ACORN is an index for state-of-the-art search over vector embeddings and structured data (SIGMOD '24)

You can read more about our work in the paper: ACORN: Performant and Predicate-Agnostic Search Over Vector Embeddings and Structured Data

This implementation of the ACORN index is built on The FAISS Library in C++.

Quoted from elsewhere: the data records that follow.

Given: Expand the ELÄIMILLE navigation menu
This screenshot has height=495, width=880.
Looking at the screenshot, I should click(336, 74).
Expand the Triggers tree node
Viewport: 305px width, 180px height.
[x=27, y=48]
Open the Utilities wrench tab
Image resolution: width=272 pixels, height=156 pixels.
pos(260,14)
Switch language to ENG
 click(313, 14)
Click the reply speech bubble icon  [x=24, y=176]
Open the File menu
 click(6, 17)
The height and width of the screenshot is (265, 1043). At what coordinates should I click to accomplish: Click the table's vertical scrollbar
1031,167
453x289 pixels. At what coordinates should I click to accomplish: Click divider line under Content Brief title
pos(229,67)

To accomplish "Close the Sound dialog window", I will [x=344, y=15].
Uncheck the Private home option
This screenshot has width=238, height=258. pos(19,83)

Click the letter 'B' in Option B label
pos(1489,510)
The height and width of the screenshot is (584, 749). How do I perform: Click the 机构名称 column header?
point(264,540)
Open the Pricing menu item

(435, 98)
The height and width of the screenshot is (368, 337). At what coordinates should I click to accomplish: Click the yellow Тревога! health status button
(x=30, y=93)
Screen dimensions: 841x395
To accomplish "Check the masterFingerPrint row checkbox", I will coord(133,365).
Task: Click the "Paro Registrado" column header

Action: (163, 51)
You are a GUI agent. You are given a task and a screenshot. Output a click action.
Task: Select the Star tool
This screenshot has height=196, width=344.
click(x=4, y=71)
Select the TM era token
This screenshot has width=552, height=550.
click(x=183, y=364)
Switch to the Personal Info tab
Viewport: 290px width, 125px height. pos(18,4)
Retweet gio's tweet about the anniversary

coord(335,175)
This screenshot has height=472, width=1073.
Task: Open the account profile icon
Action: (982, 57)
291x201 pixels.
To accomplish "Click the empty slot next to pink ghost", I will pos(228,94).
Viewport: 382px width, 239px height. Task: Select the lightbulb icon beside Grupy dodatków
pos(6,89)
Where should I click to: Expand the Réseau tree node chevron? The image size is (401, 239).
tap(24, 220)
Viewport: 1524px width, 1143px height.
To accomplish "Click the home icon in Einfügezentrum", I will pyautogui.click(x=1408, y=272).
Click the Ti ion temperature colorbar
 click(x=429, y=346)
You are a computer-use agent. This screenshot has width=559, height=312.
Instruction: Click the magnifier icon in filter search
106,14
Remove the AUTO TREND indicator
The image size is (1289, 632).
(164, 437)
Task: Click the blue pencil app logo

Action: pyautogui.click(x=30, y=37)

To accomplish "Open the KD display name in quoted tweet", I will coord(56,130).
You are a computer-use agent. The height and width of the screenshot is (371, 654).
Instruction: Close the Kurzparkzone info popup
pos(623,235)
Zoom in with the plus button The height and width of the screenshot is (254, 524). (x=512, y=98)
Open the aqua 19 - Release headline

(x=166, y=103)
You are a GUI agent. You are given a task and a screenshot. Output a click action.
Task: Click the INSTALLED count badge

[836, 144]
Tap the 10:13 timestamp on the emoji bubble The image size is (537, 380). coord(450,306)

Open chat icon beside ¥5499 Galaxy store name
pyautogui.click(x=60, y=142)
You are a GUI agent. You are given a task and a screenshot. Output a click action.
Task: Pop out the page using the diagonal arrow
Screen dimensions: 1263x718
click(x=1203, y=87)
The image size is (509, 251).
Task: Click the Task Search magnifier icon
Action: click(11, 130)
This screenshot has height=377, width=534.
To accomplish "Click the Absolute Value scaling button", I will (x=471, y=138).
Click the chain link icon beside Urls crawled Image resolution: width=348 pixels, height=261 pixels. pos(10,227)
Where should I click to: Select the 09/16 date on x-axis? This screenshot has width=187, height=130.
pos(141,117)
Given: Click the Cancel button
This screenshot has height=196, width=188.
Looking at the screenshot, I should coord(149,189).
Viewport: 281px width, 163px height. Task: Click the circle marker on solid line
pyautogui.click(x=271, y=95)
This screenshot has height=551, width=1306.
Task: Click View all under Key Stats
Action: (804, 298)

If you run into any issues, please open an issue and we'll respond promptly!

Installation

git clone https://github.com/stanford-futuredata/ACORN.git
cmake -DFAISS_ENABLE_GPU=OFF -DFAISS_ENABLE_PYTHON=OFF -DBUILD_TESTING=ON -DBUILD_SHARED_LIBS=ON -DCMAKE_BUILD_TYPE=Release -B build
make -C build -j faiss

Example Usage

  1. Initialize the index
d=128;
M=32; 
gamma=12;
M_beta=32;

// ACORN-gamma
faiss::IndexACORNFlat acorn_gamma(d, M, gamma, M_beta);

// ACORN-1
faiss::IndexACORNFlat acorn_1(d, M, 1, M*2);
  1. Construct the index
size_t nb, d2;
std::string filename = // your fvec file
float* xb = fvecs_read(filename.c_str(), &d2, &nb);
assert(d == d2 || !"dataset dimension is not as expected");
acorn_gamma.add(nb, xb);
  1. Search the index
// ... load nq queries, xb
// ... load attribute filters as array aq

std::vector<faiss::idx_t> nns2(k * nq);
std::vector<float> dis2(k * nq);

// create filter_ids_map to specify the passing entities for each predicate
std::vector<char> filter_ids_map(nq * N);
for (int xq = 0; xq < nq; xq++) {
    for (int xb = 0; xb < N; xb++) {
        filter_ids_map[xq * N + xb] = (bool) (metadata[xb] == aq[xq]);
    }
}

// perform efficient hybrid search
acorn_gamma.search(nq, xq, k, dis2.data(), nns2.data(), filter_ids_map.data());